Las críticas de David Pérez “Davicine”: La vida de Pi


La vida de Pi, adaptación cinematográfica de la novela de Yann Martel dirigida por Ang Lee,  nos pide que demos un salto de fe junto a muchacho llamado Pi Patel y un tigre de Bengala llamado Richard Parker en un encrespado océano. 
Realmente, la lucha por la supervivencia es tan elegante como épica, creando una gran aventura y un profundo viaje espiritual, que si no fuera por el riesgo de lo que les pueda suceder a los náufragos, desearíamos que su viaje desde la India no tuviera fin.

El protagonista de la película dice: “El hambre puede cambiar todo lo que piensas que sabías acerca de ti mismo”. De esta forma, también las imágenes sobrecogedoramente hermosas de la película pueden cambiar lo que pensamos del atractivo de los monodramas, por llamarlos de alguna forma. y por si fuera poco, La vida de Pi tiene un giro de trama al final que también puede cambiar lo que pensamos conocer sobre el antiguo arte de contar historias.
Lee, con ayuda del guión con el que dirige esta película, ha logrado mantenerse fiel a la obra original sin verse limitado por ella, como tan a menudo sucede en las adaptaciones cinematográficas. Incluso podríamos ir más allá y admitir que ha conseguido incrementar el poder de la novela, gracias a un empleo magnífico de la tecnología 3D y de los efectos por ordenador, con tal maestría y originalidad que hay momentos en los que el océano parece flotar a su alrededor. Ni la más imaginativa de las mentes de los lectores podría haberse vislumbrado tal poesía visual de las páginas del libro.
Pero una película no puede sustentarse tan sólo en la técnica y en la maravilla visual, motivo por el que esta película también se ve reforzada por un relato excepcional de superación y supervivencia, en el que se centran en los 227 días que Pi pasa en el bote, donde lo racional y lo religioso compiten por su alma y el tigre por su vida. 
Para revelarnos los dilemas existenciales, La vida de Pi emplea un recurso que en la novela tan sólo se insinúa, mostrandonos a un escritor que ha buscado en Montreal a Pi, ya con 40 años de edad (Irrfan Khan), pues ha oído la historia del naufragio de la cual podría escribir un libro.

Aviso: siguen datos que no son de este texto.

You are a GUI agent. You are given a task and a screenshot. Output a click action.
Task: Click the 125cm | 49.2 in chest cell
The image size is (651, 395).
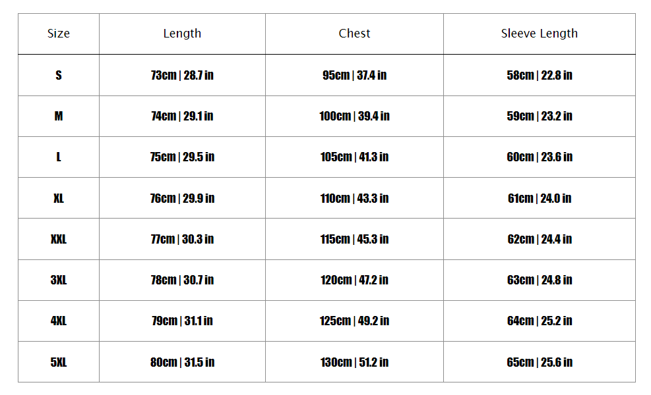click(x=354, y=321)
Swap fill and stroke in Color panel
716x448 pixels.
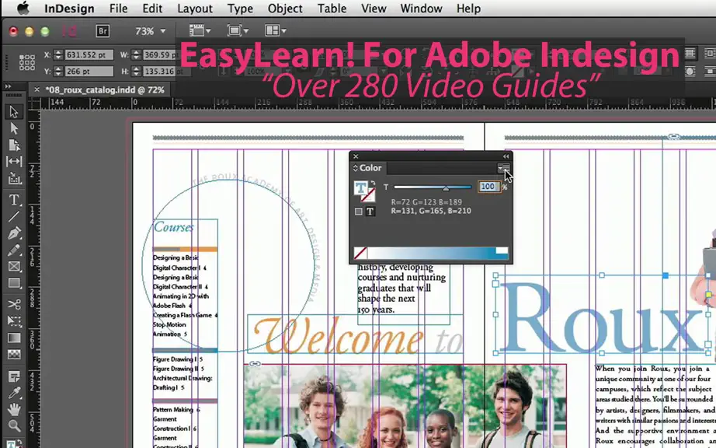click(x=373, y=184)
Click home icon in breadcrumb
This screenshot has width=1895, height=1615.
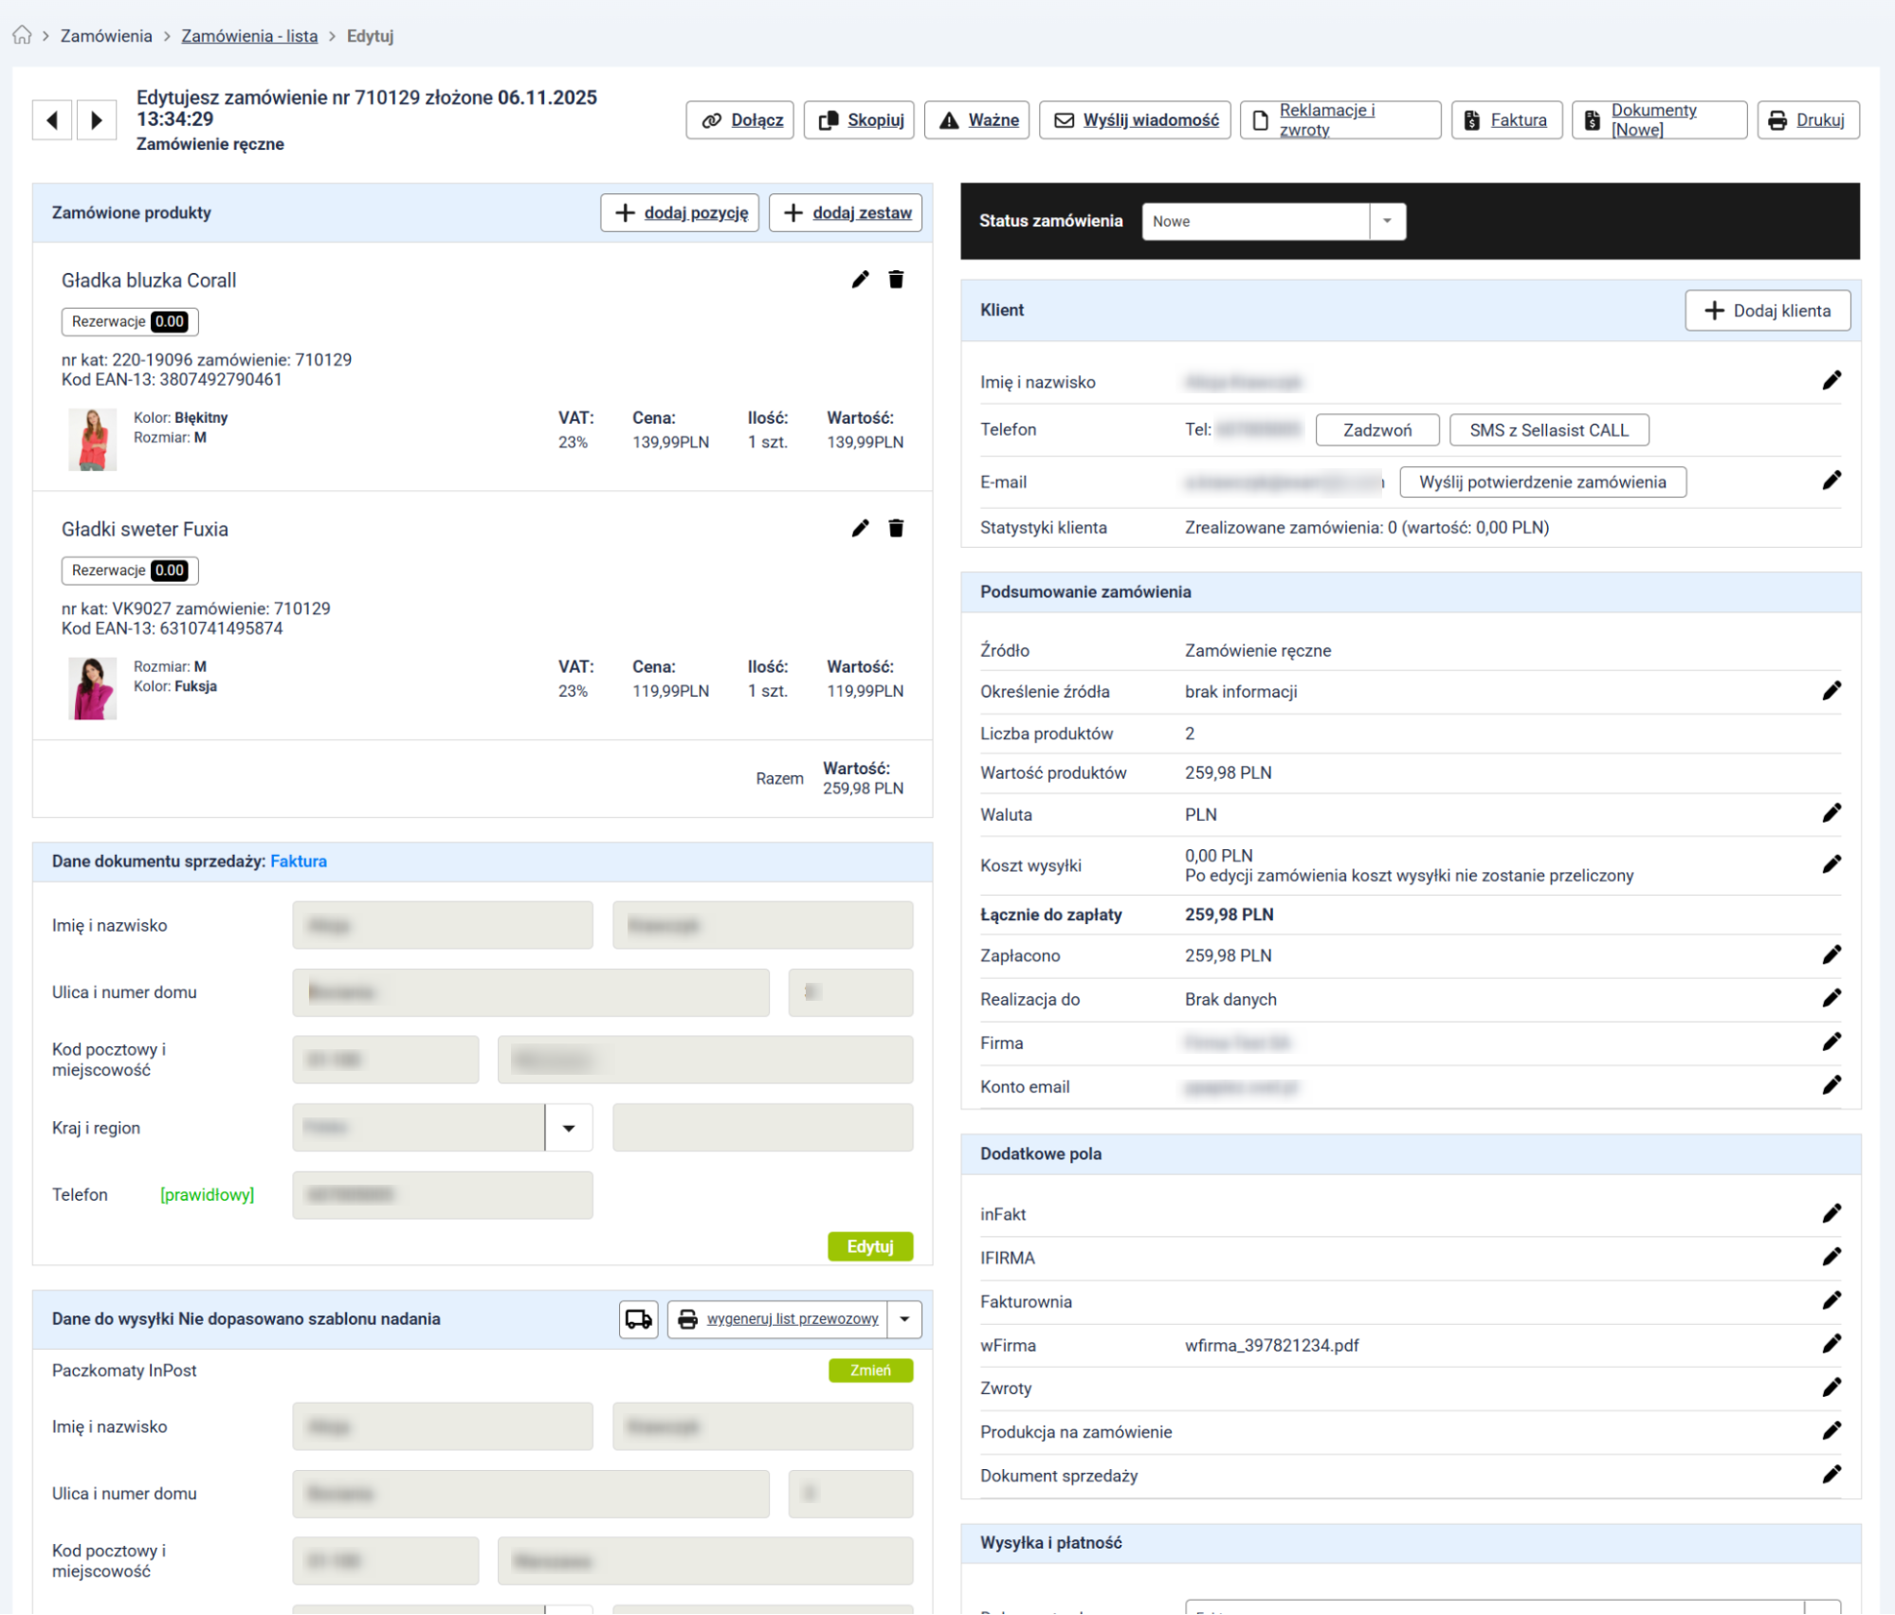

Sus conversaciones tejen la narración, aunque puede que la presencia del escritor en la película sea el punto más flojo de la misma. Quizás las pausas de dicho relato puedan romper la armonía y la belleza de la película, pero ayudan a situarnos en los pensamientos del joven naufrago y lo que él mismo esperaba de los acontecimientos que vivía.
Pi obliga al escritor, con Khan como un excelente narrador, a escuchar las vivencias desde su infancia en Pondicherry, India, y el zoológico familiar en el que se crió. A medida que avanza el flujo de recuerdos, las imágenes llenan la pantalla, y así llega hasta Pi (Ayush Tandon), un muchacho de 11 años de edad, curioso e interesado en desentrañar el enigma de Dios. 
Ahora bien, no arranca la verdadera historia hasta llegar a Pi con 18 años, interpretado por el debutante Suraj Sharma, que le da al personaje una profundidad emocional impresionante. El actor logra destacar en este trabajo, que es técnica, física y emocionalmente exigente. Se podría pensar que pasar la mayor parte de una película en un bote salvavidas haría perder pronto interés, pero no hay tiempo para el aburrimiento cuando se emplean bien los recursos de los que se dispone.
En todas las películas de Lee encontramos una magnífica poesía estética, pero en La vida de Pi llega a su culmen en lo que a maravilla visual y logros tecnológicos se refiere, y sube mucho su propio listón, consiguiendo que el 3D tenga de nuevo el impacto que pudimos disfrutar por primera vez en Avatar en 2009.
La película mantiene durante todo su metraje una gran hermosura, pero es durante los meses que pasa Pi en el mar cuando resulta impresionante. Desde las sencillas secuencias de  peces voladores hasta la presencia infinita de un cielo estrellado de medianoche reflejado en el oceano. Obviamente, lograr dicha hazaña no sería viable sin la presencia del director de fotografía Claudio Miranda.
Aparentemente es una historia de supervivencia en alta mar, pero La vida de Pi es en gran medida una meditación sobre la religión, el lugar del hombre en el reino animal, y la narración en sí misma. Lee nos ha ofrecido una obra maestra.